Let your groups be group $A = (a_1,a_2,\dots,a_\alpha)$ group $B = (b_1,b_2,\dots,b_\beta)$, on up to group $K = (k_1,k_2,\dots,k_\kappa)$ with intended order $a_1<a_2<\dots<a_\alpha$ and similarly for the other letters as well.

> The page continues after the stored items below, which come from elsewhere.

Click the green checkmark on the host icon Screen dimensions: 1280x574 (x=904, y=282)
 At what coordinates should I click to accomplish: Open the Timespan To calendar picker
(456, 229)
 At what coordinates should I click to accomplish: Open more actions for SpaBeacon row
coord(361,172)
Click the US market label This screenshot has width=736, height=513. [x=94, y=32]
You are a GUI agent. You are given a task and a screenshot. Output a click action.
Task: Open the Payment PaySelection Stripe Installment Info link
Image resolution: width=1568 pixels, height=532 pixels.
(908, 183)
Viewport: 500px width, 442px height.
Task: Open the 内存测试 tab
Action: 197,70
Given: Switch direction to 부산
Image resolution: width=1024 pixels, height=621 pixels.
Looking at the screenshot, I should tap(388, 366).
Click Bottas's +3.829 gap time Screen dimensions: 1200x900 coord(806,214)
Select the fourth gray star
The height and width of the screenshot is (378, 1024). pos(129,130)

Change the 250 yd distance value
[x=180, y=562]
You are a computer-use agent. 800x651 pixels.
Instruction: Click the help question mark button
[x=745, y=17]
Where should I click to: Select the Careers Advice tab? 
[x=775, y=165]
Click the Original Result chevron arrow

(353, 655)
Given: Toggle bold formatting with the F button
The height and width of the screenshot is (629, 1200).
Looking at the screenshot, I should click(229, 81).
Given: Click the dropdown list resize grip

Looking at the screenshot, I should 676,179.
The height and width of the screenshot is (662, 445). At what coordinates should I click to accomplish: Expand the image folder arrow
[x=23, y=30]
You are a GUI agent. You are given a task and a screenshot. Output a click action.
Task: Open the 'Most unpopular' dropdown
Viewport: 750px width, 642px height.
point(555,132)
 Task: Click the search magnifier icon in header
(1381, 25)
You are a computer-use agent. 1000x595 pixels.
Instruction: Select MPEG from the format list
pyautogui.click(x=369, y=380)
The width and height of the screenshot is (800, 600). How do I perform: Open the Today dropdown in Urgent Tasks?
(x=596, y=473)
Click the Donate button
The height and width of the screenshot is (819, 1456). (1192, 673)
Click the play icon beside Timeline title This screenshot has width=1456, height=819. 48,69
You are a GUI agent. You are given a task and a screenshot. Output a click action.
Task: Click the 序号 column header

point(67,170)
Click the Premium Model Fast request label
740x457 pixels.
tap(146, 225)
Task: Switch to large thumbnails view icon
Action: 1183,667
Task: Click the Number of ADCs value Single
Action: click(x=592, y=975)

Let $\alpha+\beta+\dots+\kappa = N$

Relate this problem to the problem of arranging letters in the word:

$$\underbrace{aaaaa\dots a}_{\alpha~\text{copies}}\underbrace{bbbbb\dots b}_{\beta~\text{copies}}\dots\underbrace{kkkkkk\dots k}_{\kappa~\text{copies}}$$

From earlier example, we know the number of arrangements to be:

$$\binom{N}{\alpha,\beta,\dots,\kappa} = \frac{N!}{\alpha!\beta!\dots\kappa!}$$

Given an arrangement of the word $aa\dots k$ as above, replace each $a$ by $a_1,a_2,\dots,a_\alpha$ with the leftmost $a$ as $a_1$, the second leftmost $a$ as $a_2$, etc... Similarly for the other letters.

Your example of $(1,2)$ and $(3,4)$, we have two groups of two, and a total of four elements for a total of $\binom{4}{2,2}=\frac{4!}{2!2!}=6$ arrangements.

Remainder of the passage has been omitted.